The analysis of the function of the employee is thus important. The court must determine whether the acts of a high school employee are of interest to the Commonwealth, thus falling under the immunity given to governmental agencies. Further, as in the decision in Lawhorne, the scope of actions must be analyzed. In that case, the court decided that the defendant was acting within the scope of employment which extended the hospital’s immunity to him. Immunity was also given to the defendants in Burnam v. West, 681 F. Supp. 1169, 1172 (E.D. Va. 1988) where a teacher was acting under the direction of their principal.
Gross Negligence
In this case, the plaintiffs are also suing the coach and athletic director for gross negligence. Two principles apply here: whether or not gross negligence can be proven and whether or not sovereign immunity will be applied to the defendants. To the second point of discussion, Virginia case law is somewhat clear that sovereign immunity will not be granted to an employee that commits gross negligence (Elder v. Holland, 208 Va. 15, 155 S.E.2d 369, 1967).
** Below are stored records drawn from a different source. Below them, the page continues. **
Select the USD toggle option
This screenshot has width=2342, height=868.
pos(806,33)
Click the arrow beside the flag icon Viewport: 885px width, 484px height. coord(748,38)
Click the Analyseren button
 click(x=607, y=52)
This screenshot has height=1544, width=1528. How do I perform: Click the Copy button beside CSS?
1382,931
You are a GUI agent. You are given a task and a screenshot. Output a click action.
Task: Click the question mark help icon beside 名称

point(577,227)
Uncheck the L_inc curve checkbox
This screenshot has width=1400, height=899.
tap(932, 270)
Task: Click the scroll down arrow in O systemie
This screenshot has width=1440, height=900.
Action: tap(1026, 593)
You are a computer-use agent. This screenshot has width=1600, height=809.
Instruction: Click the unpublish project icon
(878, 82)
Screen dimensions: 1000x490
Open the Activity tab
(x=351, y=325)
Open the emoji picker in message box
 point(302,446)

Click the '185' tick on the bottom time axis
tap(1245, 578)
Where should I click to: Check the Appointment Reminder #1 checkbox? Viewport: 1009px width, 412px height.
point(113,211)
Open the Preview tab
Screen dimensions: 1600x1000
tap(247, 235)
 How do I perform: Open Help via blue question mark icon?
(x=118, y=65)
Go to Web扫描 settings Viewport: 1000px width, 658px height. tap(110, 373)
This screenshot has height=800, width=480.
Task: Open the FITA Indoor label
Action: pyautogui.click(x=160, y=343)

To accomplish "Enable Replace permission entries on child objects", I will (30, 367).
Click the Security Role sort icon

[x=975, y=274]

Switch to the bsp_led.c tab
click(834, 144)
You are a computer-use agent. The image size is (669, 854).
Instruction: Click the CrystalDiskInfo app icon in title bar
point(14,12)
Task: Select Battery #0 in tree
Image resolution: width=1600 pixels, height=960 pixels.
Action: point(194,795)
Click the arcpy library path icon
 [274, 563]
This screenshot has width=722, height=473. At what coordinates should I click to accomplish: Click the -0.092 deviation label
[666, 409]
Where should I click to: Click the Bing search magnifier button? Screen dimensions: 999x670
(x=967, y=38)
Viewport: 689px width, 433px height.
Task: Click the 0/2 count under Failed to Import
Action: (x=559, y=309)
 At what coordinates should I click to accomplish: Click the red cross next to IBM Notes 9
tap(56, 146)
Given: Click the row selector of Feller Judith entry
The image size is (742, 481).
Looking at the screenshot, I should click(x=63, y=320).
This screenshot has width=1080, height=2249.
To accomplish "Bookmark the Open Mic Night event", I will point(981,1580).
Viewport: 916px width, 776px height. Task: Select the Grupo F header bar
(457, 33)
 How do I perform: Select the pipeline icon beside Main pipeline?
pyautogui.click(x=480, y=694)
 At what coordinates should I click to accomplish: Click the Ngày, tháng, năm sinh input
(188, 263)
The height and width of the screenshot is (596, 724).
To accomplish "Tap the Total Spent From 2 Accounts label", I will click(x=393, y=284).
At the end of the soccer practice on July 21, 2017, defendant Pierson noticed that plaintiff Clancy was out of water and ridiculed him in front of his teammates for only bringing one two-liter bottle, even though Pearson instructed each athlete to bring exactly that amount. Pearson was also quoted as saying “Your mother must love Ryan [Clancy’s brother] more.” Adding this intentional mockery on top of the already stated lack of standard care provides the plaintiffs their argument for gross negligence.
The court in this case will have several distinctions to make regarding the level of negligence of the coach and athletic director, as well as whether or not the defendants should be afforded the same sovereign immunity that likely applies to the high school itself.
David P. Hodge is an Instructor of Sport Business at Buena Vista University and is currently a Ph.D. student at Troy University. David currently resides in Storm Lake, IA.